Soundtrack album by Harris Jayaraj
- Released: 28 October 2023
- Recorded: 2018–2023
- Studios: Studio H, Chennai
- Genre: Feature film soundtrack
- Length: 18:36
- Languages: Tamil, Spanish, English
- Label: Sony Music India
- Producer: Harris Jayaraj

Harris Jayaraj chronology
| The Legend (2022) | Dhruva Natchathiram (2023) | Extra Ordinary Man (2023) |

Singles from Dhruva Natchathiram
- "Oru Manam" Released: 7 October 2020; "His Name is John" Released: 21 July 2023; "Naracha Mudi" Released: 28 October 2023;

= Dhruva Natchathiram (soundtrack) =

Dhruva Natchathiram is the soundtrack to the upcoming Indian Tamil-language spy action film of the same name written, directed and produced by Gautham Vasudev Menon, starring Vikram. The film features musical score composed by Harris Jayaraj, with lyrics written by Thamarai, Paal Dabba, Monica Perez Castillo and Aira. The soundtrack featured five songs with three of them—"Oru Manam", "His Name Is John" and "Naracha Mudi"—released as singles. The album was released by Sony Music India on 28 October 2023.

== Background ==
A. R. Rahman was announced as the film's composer in April 2013, when Menon initially announced the film with Suriya in the lead. However, the project was dropped due to creative differences between Menon and Suriya. When the project was revived with Vikram in the lead in January 2017, Harris Jayaraj who was known for Menon's successive collaborations since the latter's debut film, Minnale (2001) signed the film as a composer. The untitled song in the first teaser was written and sung by Aaryan Dinesh Kanagaratnam and Sri Rascol. This was not included in the film's music album.

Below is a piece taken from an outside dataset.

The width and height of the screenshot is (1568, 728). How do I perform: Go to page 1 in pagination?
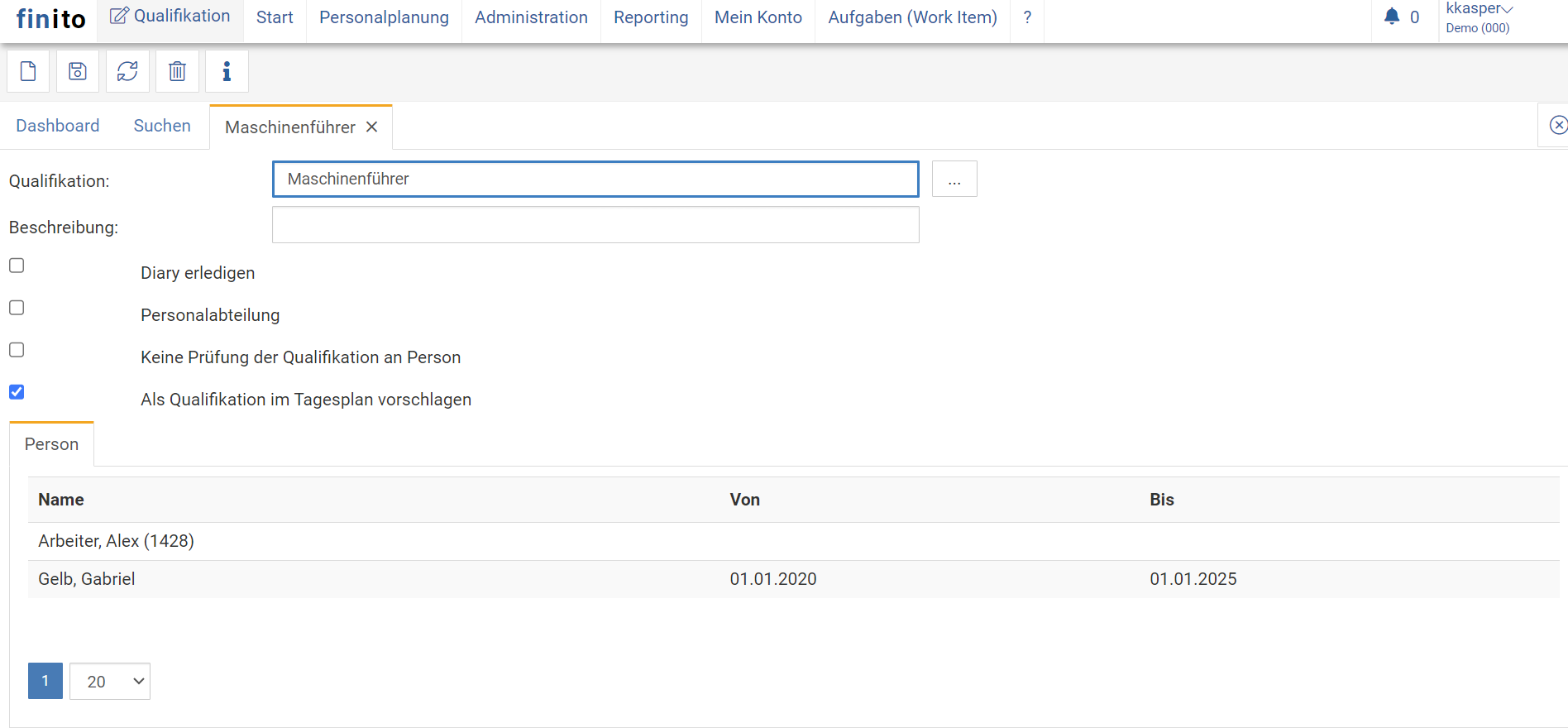45,681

The production of the film's music took six years, as the film was consequently delayed to financial constraints. Initially, the film was supposed to have only one song entitled "Oru Manam" that had been composed very earlier for the film. But after watching the film, Harris demanded that there are certain moments in the film that needed music. Hence, four more songs were composed for the film after being shot. Harris started working on the film's background score by late-February 2023.

== Release ==
"Oru Manam" is the first song to be released from the film. Being announced in June 2018, the song was supposed to be released by late-November 2018, but could not do so citing the production delays. A live performance of the song by Karthik and Shashaa Tirupati at a musical concert in Singapore in February 2020 indicated its possible release. In September 2020, Menon announced the song is set to be released the following month. The song was released as a digital single on 7 October 2020, that accompanied with a music video, that showcases Vikram's relationship with Ritu Varma and Aishwarya Rajesh, that was simultaneously edited with the film's action sequences. However, the video was removed from YouTube in late-July 2023, and the song was later re-released as a lyric video that month. The deletion was primarily resulted due to Aishwarya Rajesh's portions that were edited from the film.

Initially, the audio was supposed to be launched at Harris' musical concert in Malaysia on 17 June 2023, which did not happen. The second song "His Name Is John" was released on 21 July 2023, sung by independent artist Paal Dabba. Paal Dabba earlier collaborated with Harris for a song in Jayam Ravi's Brother. Menon who liked a snippet of his song, had insisted him to record this track for the film. The third single "Naracha Mudi" sung by Srilekha Parthasarathy was released on 28 October 2023, along with the full album, that included two other songs: "Arugil" and "Part of Me".

== Track listing ==

Track listing
| No. | Title | Lyrics | Singer(s) | Length |
|---|---|---|---|---|
| 1. | "Oru Manam" | Thamarai | Karthik, Shashaa Tirupati, Vikram | 5:42 |
| 2. | "His Name Is John" | Paal Dabba | Paal Dabba | 3:50 |
| 3. | "Naracha Mudi" | Thamarai | Srilekha Parthasarathy | 3:00 |
| 4. | "Arugil" | Thamarai, Monica Perez Castillo (Spanish) | Hariharan, Tanvi Shah | 3:59 |
| 5. | "Part Of Me" | Aira (English) | Girish Pradhan | 2:07 |
| Total length: |  |  |  | 18:36 |

== Reception ==
The Times of India described the song "Oru Manam" as "melodious". Critic based at The Hindu described "His Name Is John" as "a peppy gaana song" that "tells of the badass that is John (Vikram’s character)" and The Indian Express also said "The song is unique as its blends Tamil rap with both Tamil folk music and modern sounds". A critic from The Statesman reviewing for "Naracha Mudi" said that "the track is layered with both playful but heartfelt romance alongside a level of lust" while praising Srilekha's vocals as "delight to listen to" and Harris' music complementing the vocals well. S. Devasankar reviewing for Pinkvilla, called it as a "soulful proclamation of love" while also saying "The song also has the classic vibe of a folk song, which music director Harris Jayaraj has managed to elevate using percussions that stand out."